Excerpted passage
--*--

How to disengage
November 8, 2013 7:48 AM   Subscribe

I am a student working on a term project with a group that has pretty much gone off the rails. We're probably not going to fail, but we will definitely be submitting a solidly (sub-)mediocre finished product, when I know that we could have done much better. As someone with somewhat perfectionist tendencies, how can I learn to let go and accept this?

I mean, I know that the world is not going to end when the deadline hits -- we'll just scrape through by the skin of our teeth and plop down a haphazard pile of paper, be subjected to 30 minutes of intensely uncomfortable/embarrassing grilling from our profs and classmates, and then we'll all move on and never have to think about it ever again. But until then, it still really, really rankles me that that's the likely outcome and I can't do anything about it without further damaging my physical and mental well-being (I totally draw the line at pulling multiple all-nighters on my own to do a 6-person project).

--*--

Required task 1
According to the forum post, how many people are working on the term project?
Required task 2
Transcribe the forum post starting with "I am a student" and going on through "and accept this?".

--*--

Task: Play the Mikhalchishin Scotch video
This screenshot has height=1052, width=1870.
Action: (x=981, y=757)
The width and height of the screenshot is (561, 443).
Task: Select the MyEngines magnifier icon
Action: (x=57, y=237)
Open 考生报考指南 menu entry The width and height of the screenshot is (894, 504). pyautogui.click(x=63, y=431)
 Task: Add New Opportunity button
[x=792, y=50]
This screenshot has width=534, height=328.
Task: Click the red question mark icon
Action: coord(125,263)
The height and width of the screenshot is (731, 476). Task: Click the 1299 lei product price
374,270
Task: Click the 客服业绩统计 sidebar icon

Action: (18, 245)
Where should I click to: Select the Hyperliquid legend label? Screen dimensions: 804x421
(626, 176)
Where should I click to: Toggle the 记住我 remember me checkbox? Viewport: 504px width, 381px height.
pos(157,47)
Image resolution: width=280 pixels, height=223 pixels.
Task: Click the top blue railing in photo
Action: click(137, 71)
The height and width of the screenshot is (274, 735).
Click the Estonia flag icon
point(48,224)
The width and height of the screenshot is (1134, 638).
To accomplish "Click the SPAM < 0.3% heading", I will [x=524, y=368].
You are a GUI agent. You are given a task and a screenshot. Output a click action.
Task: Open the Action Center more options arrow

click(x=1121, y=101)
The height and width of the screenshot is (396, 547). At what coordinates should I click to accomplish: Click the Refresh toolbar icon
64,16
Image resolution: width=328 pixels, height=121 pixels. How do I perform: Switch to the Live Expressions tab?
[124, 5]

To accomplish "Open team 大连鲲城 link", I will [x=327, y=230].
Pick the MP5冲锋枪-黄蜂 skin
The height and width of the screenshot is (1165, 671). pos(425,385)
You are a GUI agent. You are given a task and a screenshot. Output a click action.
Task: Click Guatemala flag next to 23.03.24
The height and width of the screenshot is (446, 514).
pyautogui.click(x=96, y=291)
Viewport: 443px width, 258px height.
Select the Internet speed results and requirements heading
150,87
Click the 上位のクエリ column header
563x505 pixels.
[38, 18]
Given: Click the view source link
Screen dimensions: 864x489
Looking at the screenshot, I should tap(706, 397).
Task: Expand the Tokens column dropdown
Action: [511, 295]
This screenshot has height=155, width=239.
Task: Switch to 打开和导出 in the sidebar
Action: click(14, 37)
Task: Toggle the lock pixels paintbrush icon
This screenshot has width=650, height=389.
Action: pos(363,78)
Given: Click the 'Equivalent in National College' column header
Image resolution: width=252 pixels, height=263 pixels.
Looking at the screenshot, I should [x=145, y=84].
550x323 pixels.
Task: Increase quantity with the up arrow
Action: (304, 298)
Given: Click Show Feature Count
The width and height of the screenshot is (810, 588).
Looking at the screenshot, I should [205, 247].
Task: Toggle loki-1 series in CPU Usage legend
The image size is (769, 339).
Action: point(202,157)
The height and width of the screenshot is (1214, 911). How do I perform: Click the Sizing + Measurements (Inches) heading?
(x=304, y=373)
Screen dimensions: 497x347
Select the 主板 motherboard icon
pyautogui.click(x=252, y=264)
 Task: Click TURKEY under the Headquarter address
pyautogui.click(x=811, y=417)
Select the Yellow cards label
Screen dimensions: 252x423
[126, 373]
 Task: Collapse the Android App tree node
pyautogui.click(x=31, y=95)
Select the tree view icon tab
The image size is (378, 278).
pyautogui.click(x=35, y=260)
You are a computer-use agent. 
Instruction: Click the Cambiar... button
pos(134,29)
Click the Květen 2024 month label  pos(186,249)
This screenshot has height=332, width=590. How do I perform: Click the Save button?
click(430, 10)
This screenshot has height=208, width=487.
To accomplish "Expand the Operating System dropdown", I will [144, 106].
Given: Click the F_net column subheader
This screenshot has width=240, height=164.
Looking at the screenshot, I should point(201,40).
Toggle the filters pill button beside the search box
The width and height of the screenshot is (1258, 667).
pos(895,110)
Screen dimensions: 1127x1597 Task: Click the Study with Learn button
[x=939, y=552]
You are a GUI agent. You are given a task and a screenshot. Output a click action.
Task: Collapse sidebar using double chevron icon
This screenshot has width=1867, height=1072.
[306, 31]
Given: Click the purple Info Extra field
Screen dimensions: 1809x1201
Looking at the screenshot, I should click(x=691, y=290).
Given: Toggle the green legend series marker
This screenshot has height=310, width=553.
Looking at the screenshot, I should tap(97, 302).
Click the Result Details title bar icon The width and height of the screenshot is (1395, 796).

--*--

Complete output 1
Six people.

Complete output 2
I am a student working on a term project with a group that has pretty much gone off the rails. We're probably not going to fail, but we will definitely be submitting a solidly (sub-)mediocre finished product, when I know that we could have done much better. As someone with somewhat perfectionist tendencies, how can I learn to let go and accept this?